**REQUIRED WORK:** Your answer should consist solely of the lines from the one holding "This screenshot has width=1026, height=1176." through the final line of the entries, reproduced exactly and without pictures.

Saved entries
+===+

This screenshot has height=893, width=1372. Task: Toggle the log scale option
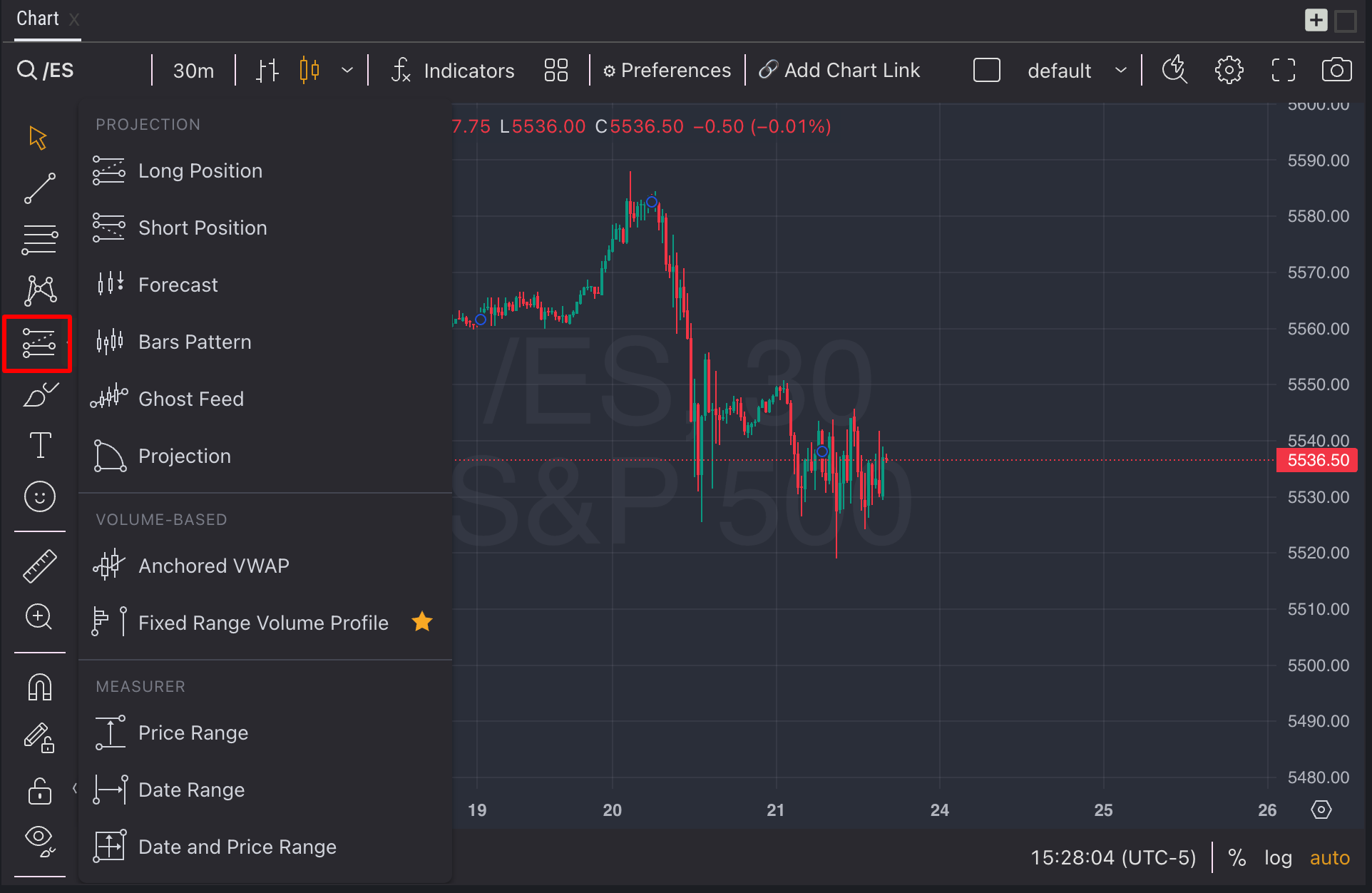coord(1278,857)
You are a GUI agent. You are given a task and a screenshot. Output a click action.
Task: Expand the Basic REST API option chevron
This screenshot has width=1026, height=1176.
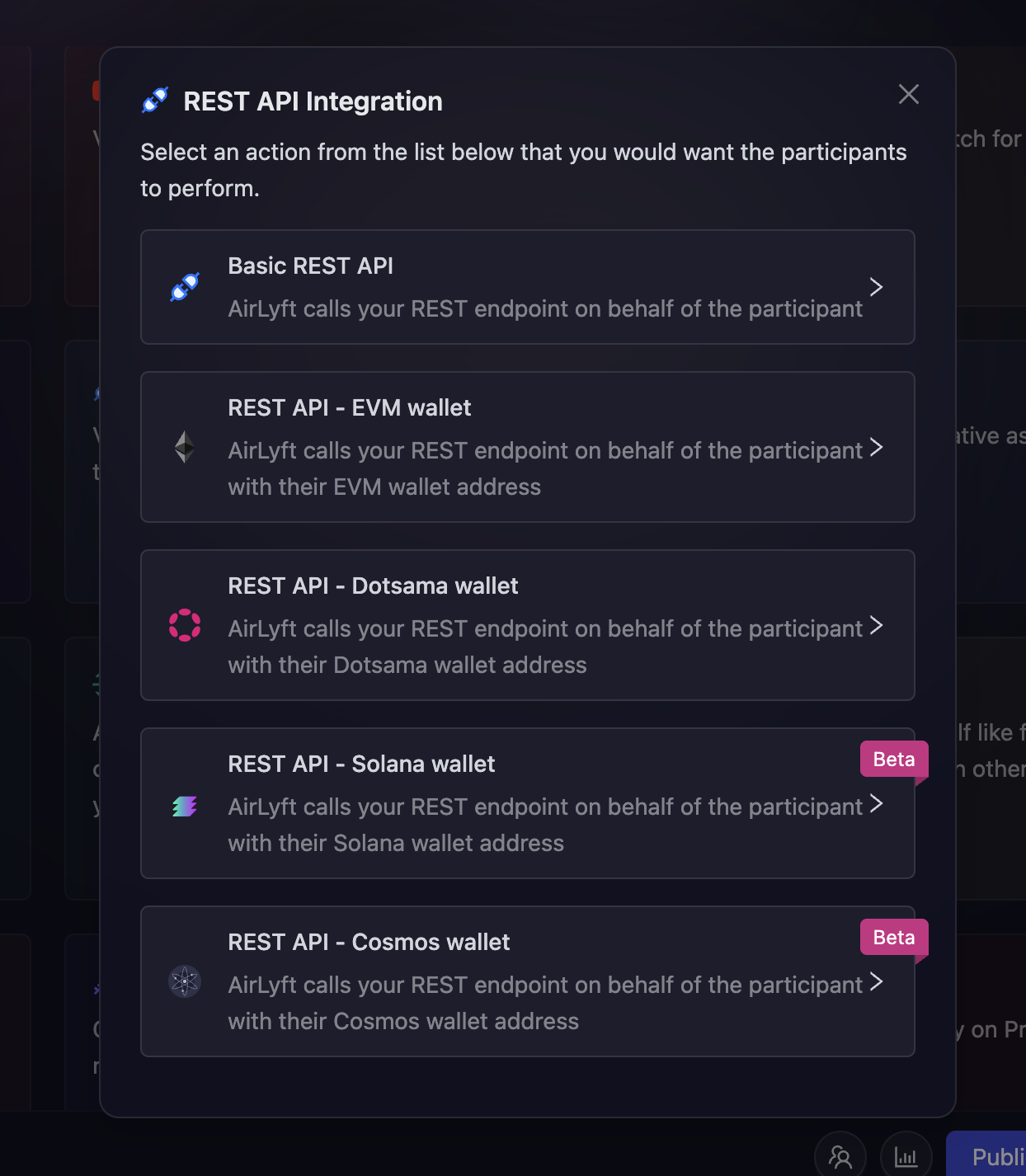[876, 287]
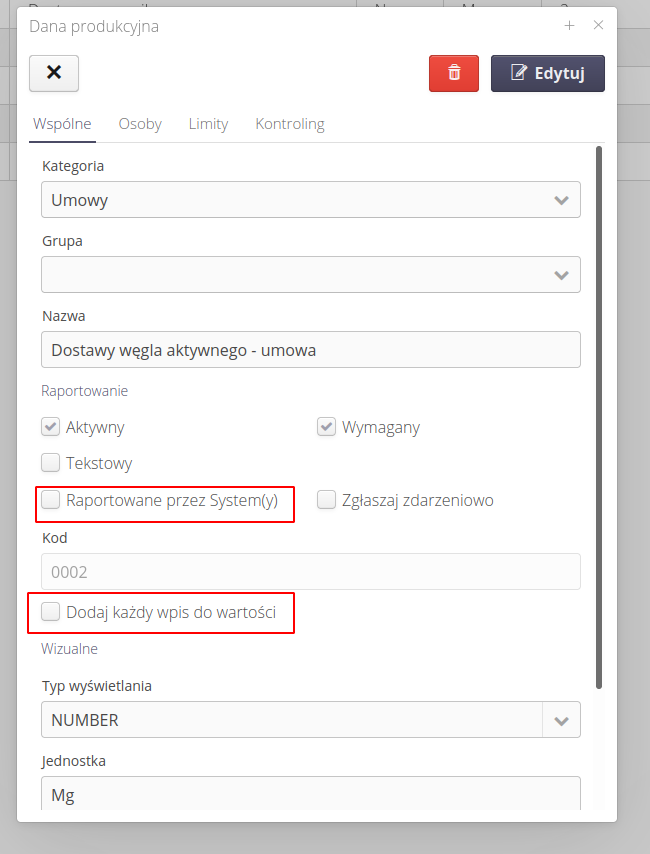The width and height of the screenshot is (650, 854).
Task: Click the plus icon in dialog header
Action: click(x=569, y=26)
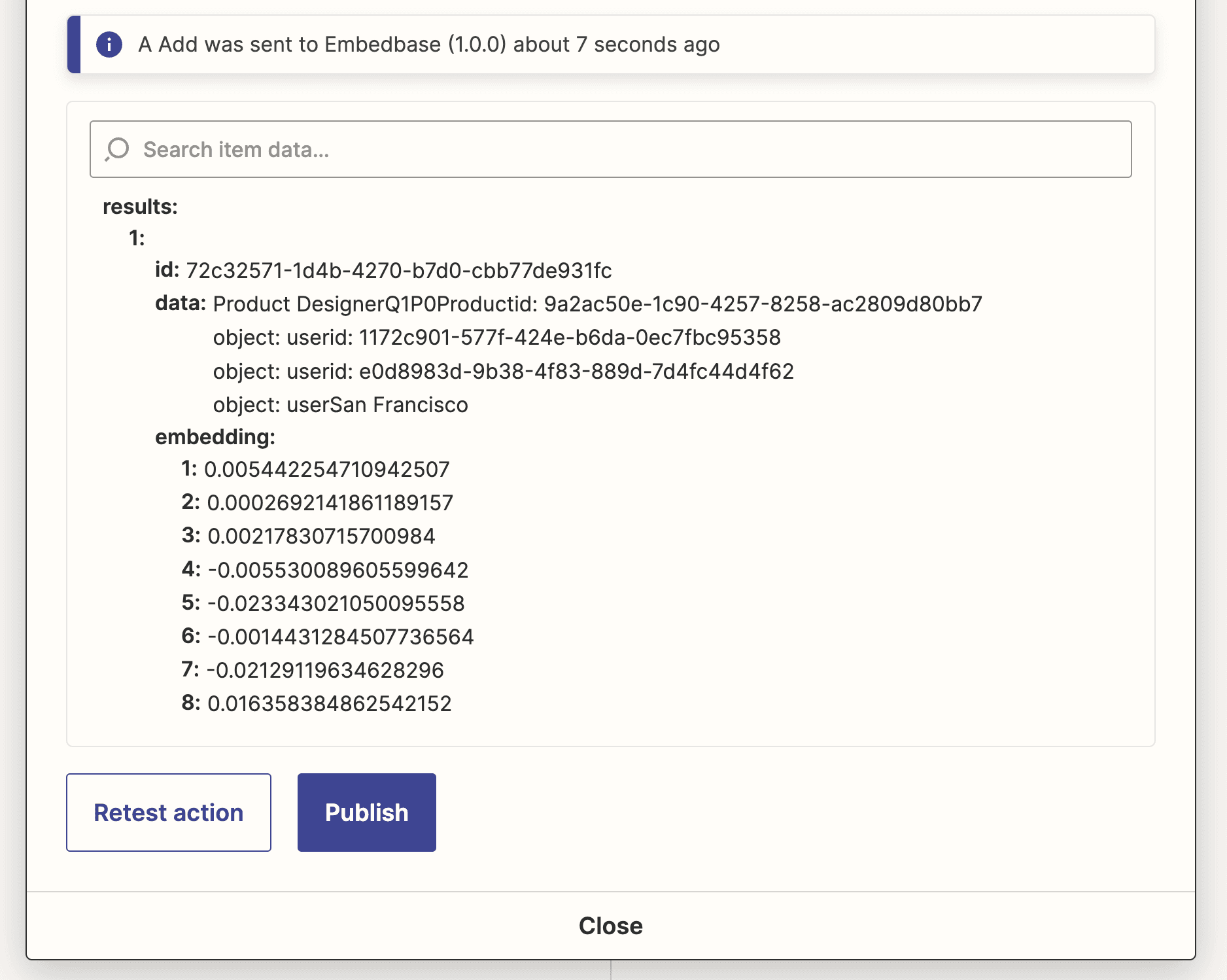1227x980 pixels.
Task: Select the results label
Action: click(140, 207)
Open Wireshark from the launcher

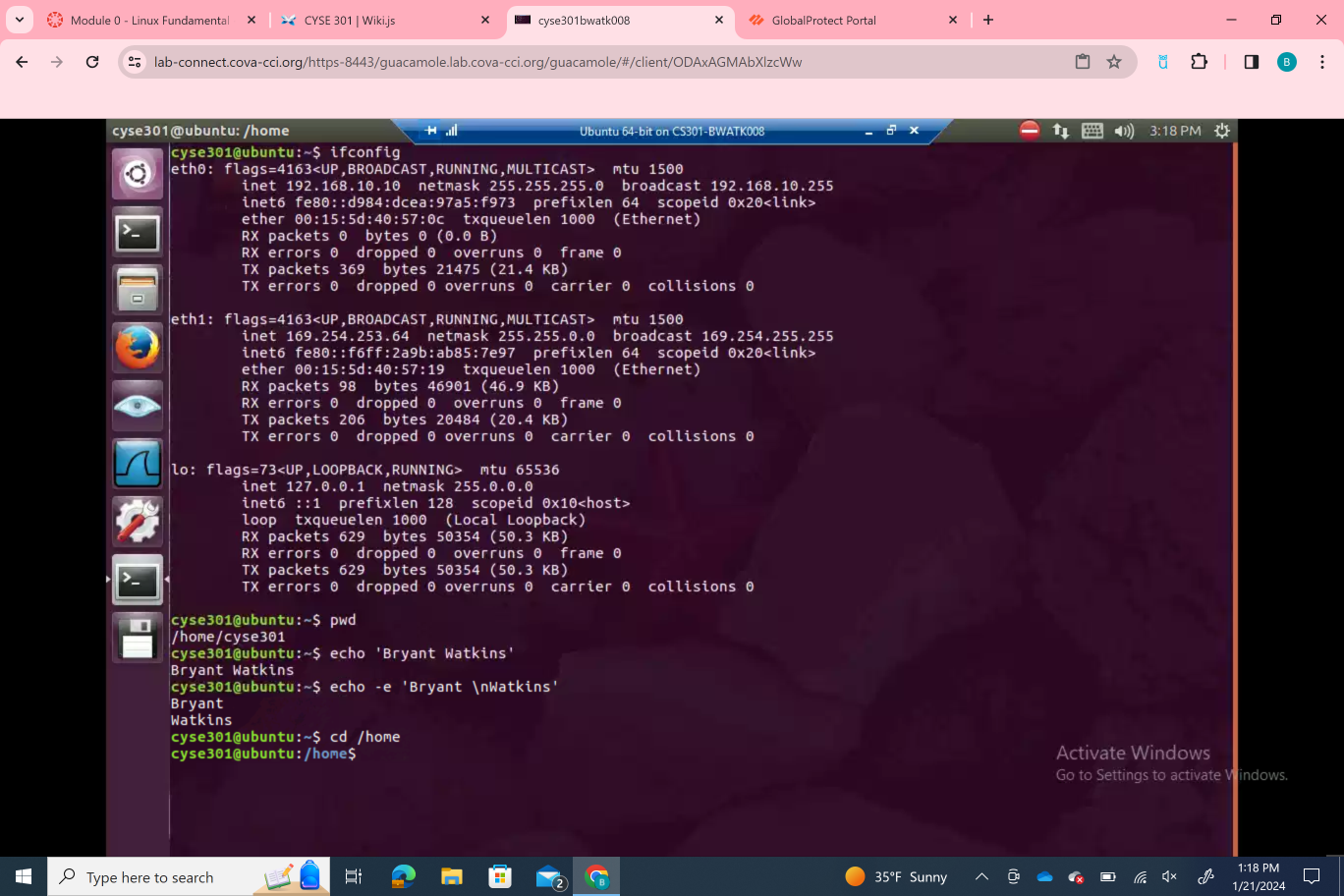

+===+

**SOLUTION:**
This screenshot has width=1026, height=1176.
[876, 287]
The width and height of the screenshot is (650, 854).
Task: Click the plus icon in dialog header
Action: click(x=569, y=26)
1227x980 pixels.
Task: Select the results label
Action: click(140, 207)
Open Wireshark from the launcher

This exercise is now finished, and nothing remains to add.